Cell replacement therapy is considered the most promising treatment for Parkinson’s disease currently being developed. It consists of transplanting fresh cells into the brain to replace the degenerating neurons. But a major challenge for researchers is working out how to control the behaviour of these newly implanted neurons, which need to rewire themselves into the brain in a specific manner, as the degenerative neurons they replace have their bodies in a particular region of the brain and extend their “arms” (long protrusions called axons) in another region, several centimetres away. The aim of the Magneuron project is to work out how to control the new neurons, so that they implant themselves and function correctly.
Magnetogenetics, a novel way of controlling cells
So, how can we control cells in a human body? We need a form of remote control to tell them what to do and where to go. Some years ago, we had the idea of using magnetic nanoparticles and magnets, rather like how children use magnets below a sheet of paper to move magnetic objects as if by magic. We thought: why not do the same but within cells? That’s how it started, as a crazy idea that turned into an international scientific project.
There were several challenges on the way. First we needed to know whether or not we could move magnetic nanoparticles inside cells. In 2013, we did a proof of concept and showed that indeed we were able to do so. Second, the magnetic nanoparticles had to provide instructions for the cells, telling them to move or grow in a specific direction. To do this, we thought of hijacking the signalling machinery of cells. Cells coordinate their activities thanks to an incredibly complicated molecular circuitry: more than thousands of biochemical reactions, highly regulated in space and time, are taking place at any one time.
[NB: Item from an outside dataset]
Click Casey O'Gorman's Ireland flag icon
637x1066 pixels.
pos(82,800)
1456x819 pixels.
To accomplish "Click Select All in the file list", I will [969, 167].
We decided to cover the surface of our magnetic nanoparticles with specific proteins that can act as triggers for intracellular signalling. We demonstrated this idea by forcing a cell to extend its body along an imposed direction. The signalling protein that we attached to the magnetic nanoparticles was produced by the cell (“genetically encoded”), thus we coined the term “magnetogenetics” for this novel technology.
The Magneuron project
In 2016, we decided to go one step further and try to apply our methodology as an innovative treatment for Parkinson’s disease. We applied for and received FET Open funding, which enabled us to gather a consortium of 6 research teams from France, the UK, and Germany.
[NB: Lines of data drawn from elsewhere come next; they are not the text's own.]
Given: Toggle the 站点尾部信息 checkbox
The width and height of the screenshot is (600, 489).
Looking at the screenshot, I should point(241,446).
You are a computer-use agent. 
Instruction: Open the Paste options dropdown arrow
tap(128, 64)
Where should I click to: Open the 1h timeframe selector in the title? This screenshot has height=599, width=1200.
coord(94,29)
The general idea of the Magneuron project is to use magnetic nanoparticles to direct the growth of neurons’ arms in the right direction once the engineered cells are implanted in the patient’s brain. Like moving a piece of iron across a sheet of paper with a magnet hidden below, the magnetic nanoparticles are accumulated on one side of the cell. Thanks to specific proteins attached to their surface, the magnetic nanoparticles induce a signalling cue that orients the growth of cells.
EU funding has had a profound impact on the project, acting as a formidable accelerator of scientific progress. Instead of doing our own work and waiting for the rest of the scientific community to react to our findings, now we work in close collaboration with chemists, biophysicists, neurobiologists, Parkinson’s specialists, and experts in cell therapy. Our European consortium gathers people with very different research questions, which we can address as a collective. It pushes us to move beyond fundamental science and get our hands on applied problems. Now that the technique we have devised is mature enough, we are moving on to real neurons and we are applying our method to living cells. Ultimately we would like to perform a proof of concept using brain slices from rats: a challenging task, but very close to the situation we would find in a human patient’s brain. There are still hard obstacles on the way, but for we have a very innovative tool with great potential. We expect that magnetogenetics could be effective in treating Parkinson’s disease in less than 10 years.